Aujourd’hui, Babi Yar est le symbole de l’extermination des Juifs soviétiques, de la „Shoah par balles”, tandis qu’Auschwitz est le symbole de la Shoah des Juifs d’Europe de l’ouest et Treblinka celui de la Shoah des Juifs de Pologne.
„La Shoah – le crime que le monde entier a préféré ignorer”
.Marcin Czepelak, ambassadeur de la République de Pologne au Royaume des Pays-Bas, évoque, dans un article paru dans „Wszystko co Najwazniejsze”, l’inaction de l’Occident face à l’extermination des Juifs d’Europe par les Allemands :
„La réunion de Wannsee fut diabolique. Depuis l’invasion de la Pologne en septembre 1939, les Allemands ont entamé dans les territoires conquis des persécutions de la population juive, mais leur agression de l’Union soviétique, en juin 1941, s’est soldée par une brutalité encore plus grande et un caractère encore plus massif de leur politique antijuive. En août, les Einsatzgruppen ont massacré 24 000 Juifs à Kamenets-Podolski ; mi-septembre, début octobre plus de 30 000 Juifs ont été assassinés à Babi Yar, dans les environs de Kiev ; les exécutions du 30 novembre et du 8 décembre ont entraîné plus de 30 000 victimes juives du ghetto de Riga. Parallèlement, en automne, les Allemands ont commencé la construction de premières usines de la mort : les camps d’extermination à Sobibor et à Bełżec. C’est entre autres dans ces camps qu’ont été acheminés les Juifs venant de toute l’Europe pour y être exterminés dans les chambres à gaz. Tout cela s’est passé dans un silence absolu de la communauté internationale”.

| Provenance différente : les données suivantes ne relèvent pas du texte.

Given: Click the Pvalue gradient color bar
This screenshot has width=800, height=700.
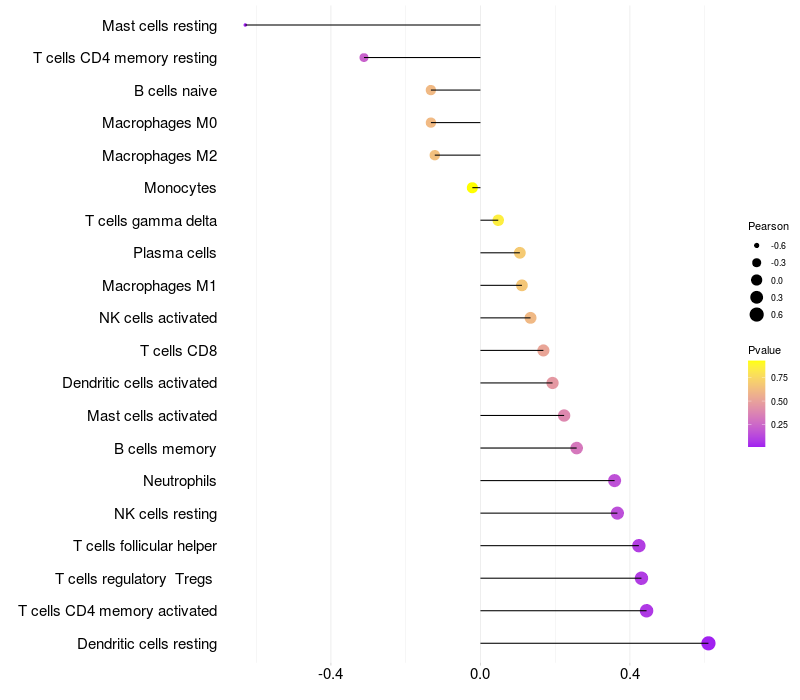Looking at the screenshot, I should point(757,403).
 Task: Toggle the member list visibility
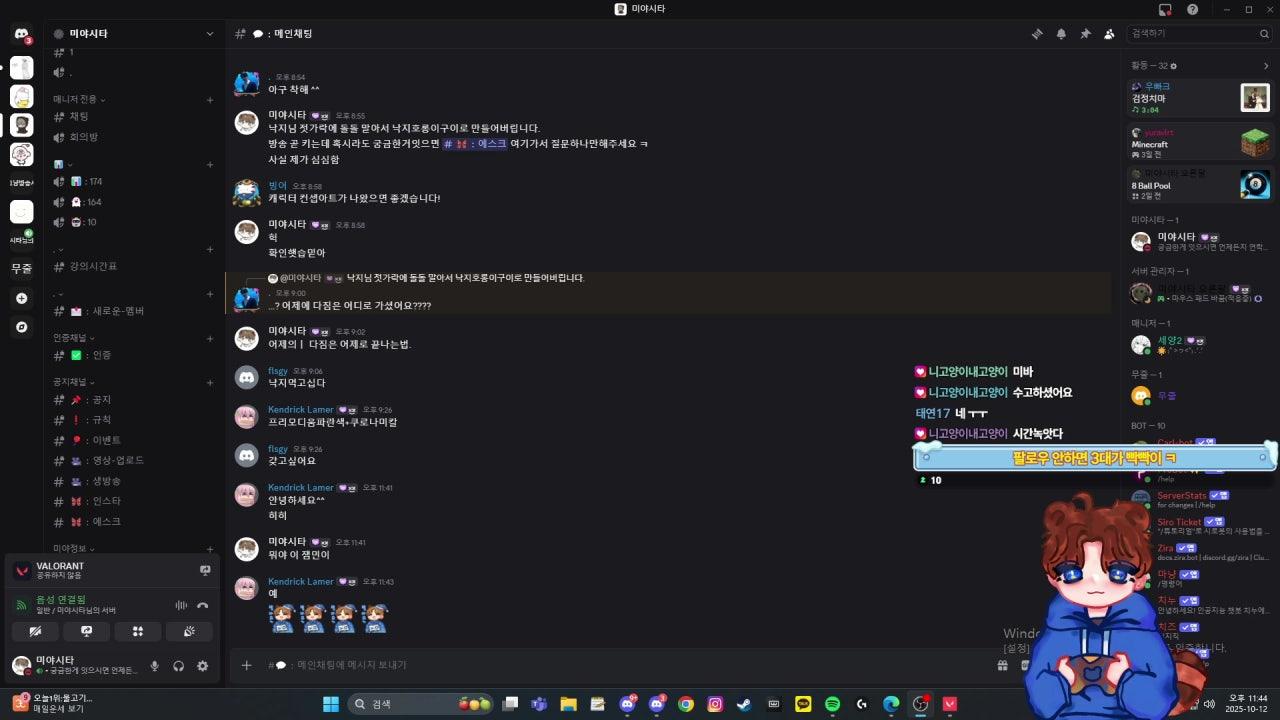(1109, 34)
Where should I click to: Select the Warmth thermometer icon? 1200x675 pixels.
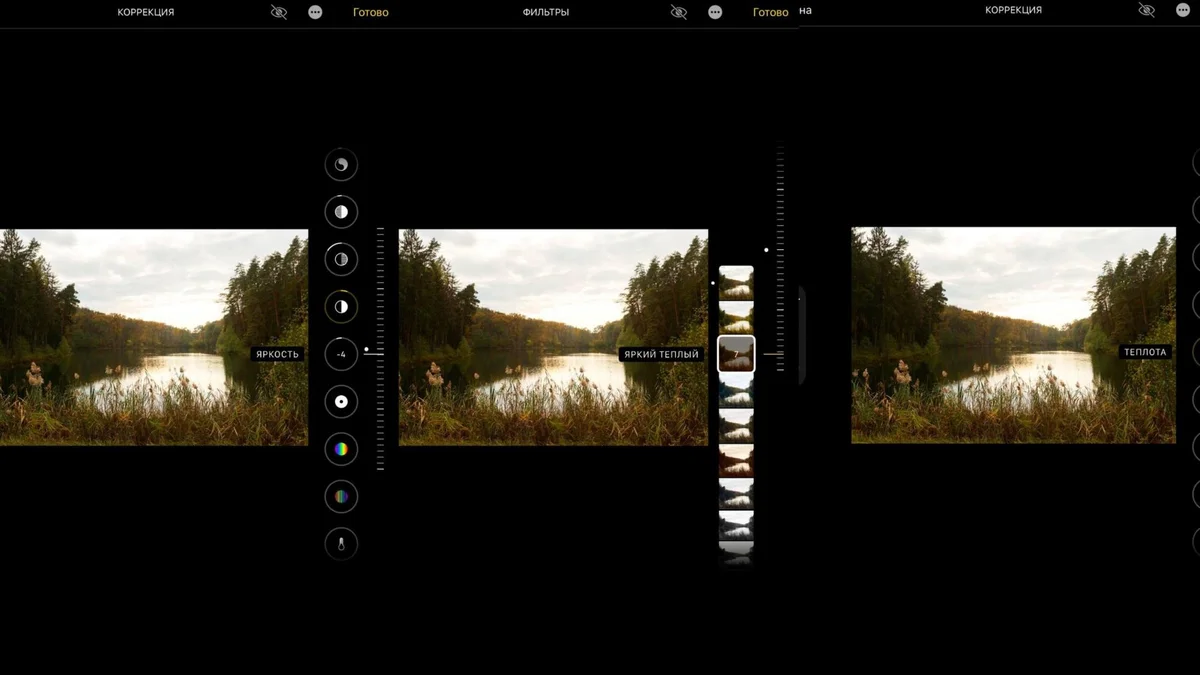(x=341, y=544)
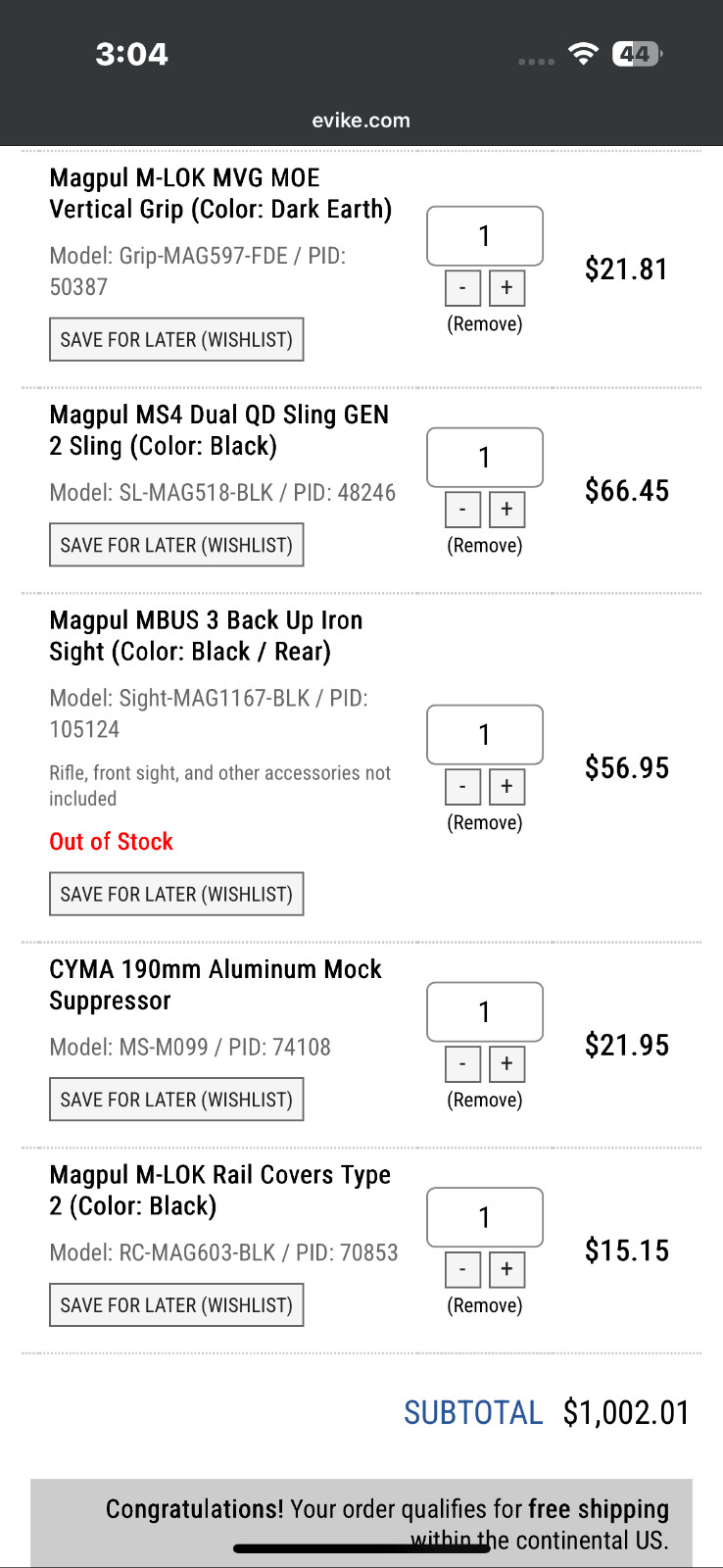
Task: Increase quantity of MBUS 3 Back Up Sight
Action: tap(506, 787)
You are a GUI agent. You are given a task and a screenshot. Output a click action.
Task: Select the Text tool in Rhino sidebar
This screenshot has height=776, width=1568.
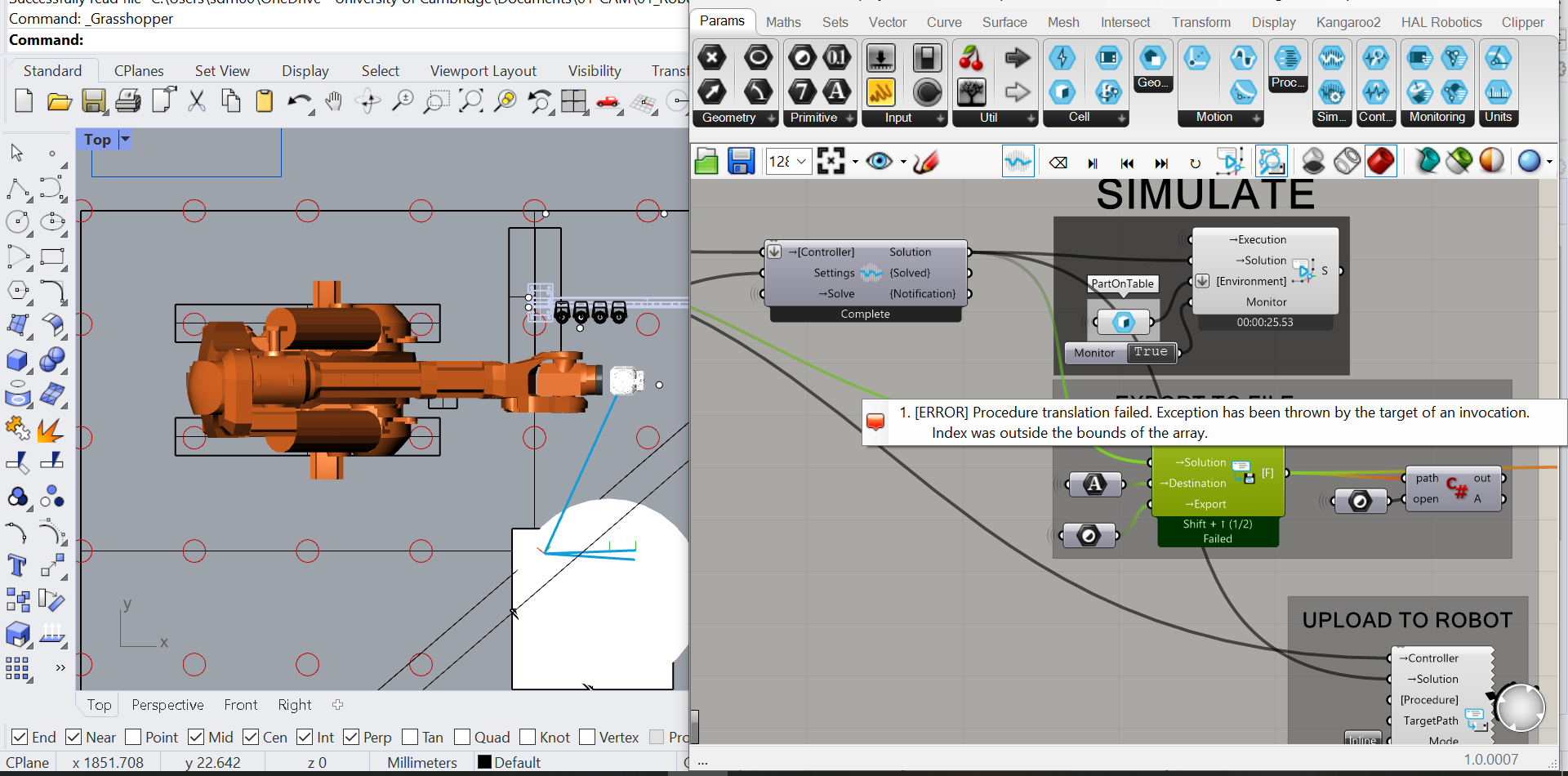16,565
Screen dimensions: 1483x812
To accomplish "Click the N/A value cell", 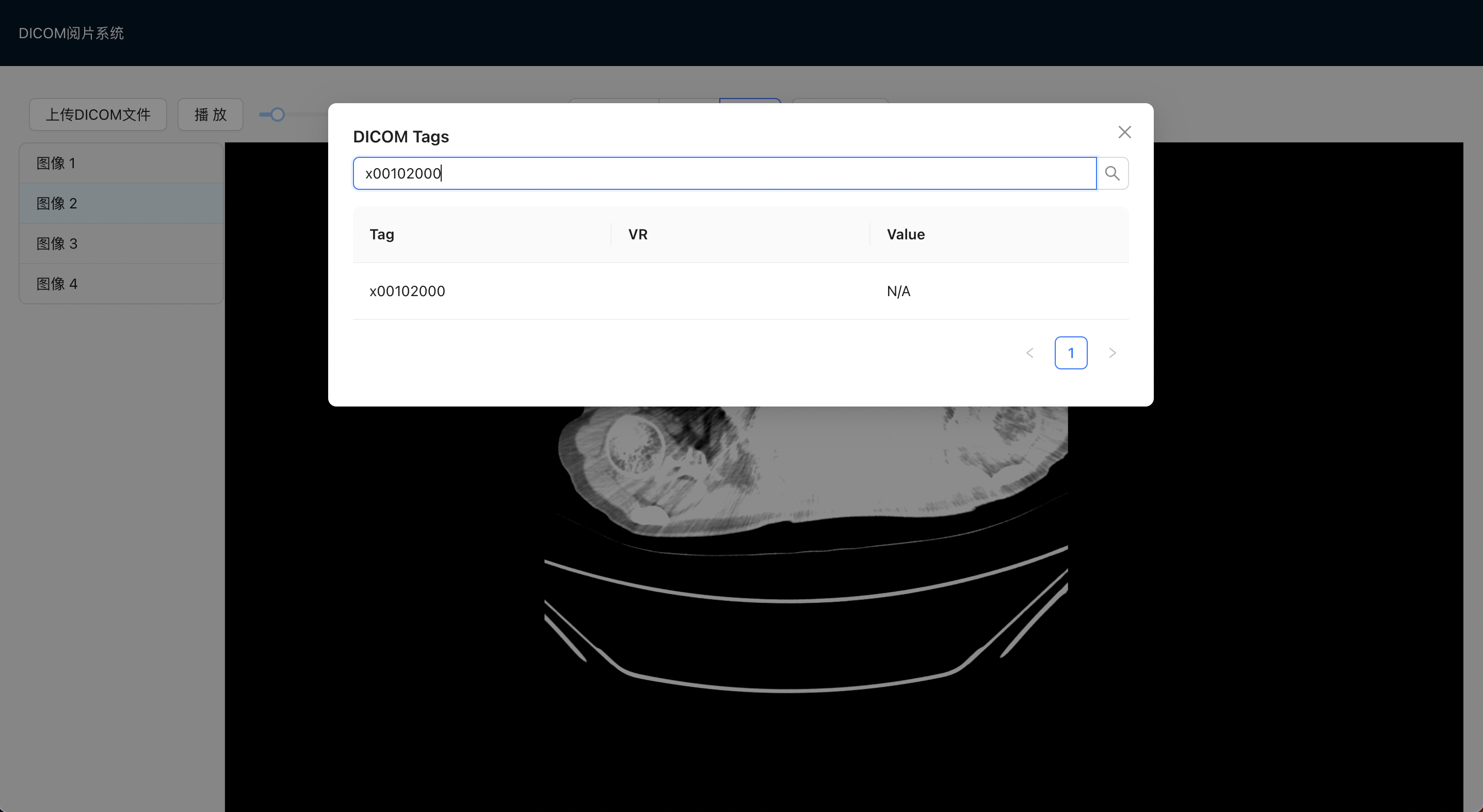I will [x=898, y=291].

„Parallèlement, l’État clandestin polonais a entrepris des actions visant à informer la communauté internationale sur le tragique sort des Juifs. À l’automne 1942, est arrivé à Londres Jan Karski, le courrier de l’État clandestin auteur de rapports sur la situation de la population juive, en particulier sur son extermination par les Allemands. Pour collecter des informations crédibles, Karski avait pénétré secrètement dans le ghetto de Varsovie et puis, dans un uniforme d’officier allemand, dans le camp transitoire d’Izbica. Ses rapports ont été transmis aux gouvernements britannique et américain, sans pour autant suscité un intérêt particulier. Seul le New York Times du 25 novembre 1942 a publié, en page 10, un court texte sur le plan allemand d’extermination de 250 000 Juifs polonais. Rien d’autre”.
„Les rapports de Jan Karski ont trouvé leur confirmation dans les relations ultérieures de Witold Pilecki de 1943. En volontaire, Pilecki s’est fait déporté au camp Auschwitz-Birkenau pour y organiser un mouvement de résistance et rédiger un rapport sur les crimes qui y étaient commis. D’autres témoignages concordants étaient à trouver dans les relations de deux Juifs qui ont fui le camp en avril 1944 : Rudolf Vrba et Alfred Wetzler. Mais quand en 1942 le gouvernement polonais en exil en a appelé à entreprendre des actions visant à stopper l’extermination des Juifs, sa voix a rencontré un manque de réaction. Les architectes du crime planifié à Wannsee pouvaient s’abriter derrière le mur du silence”.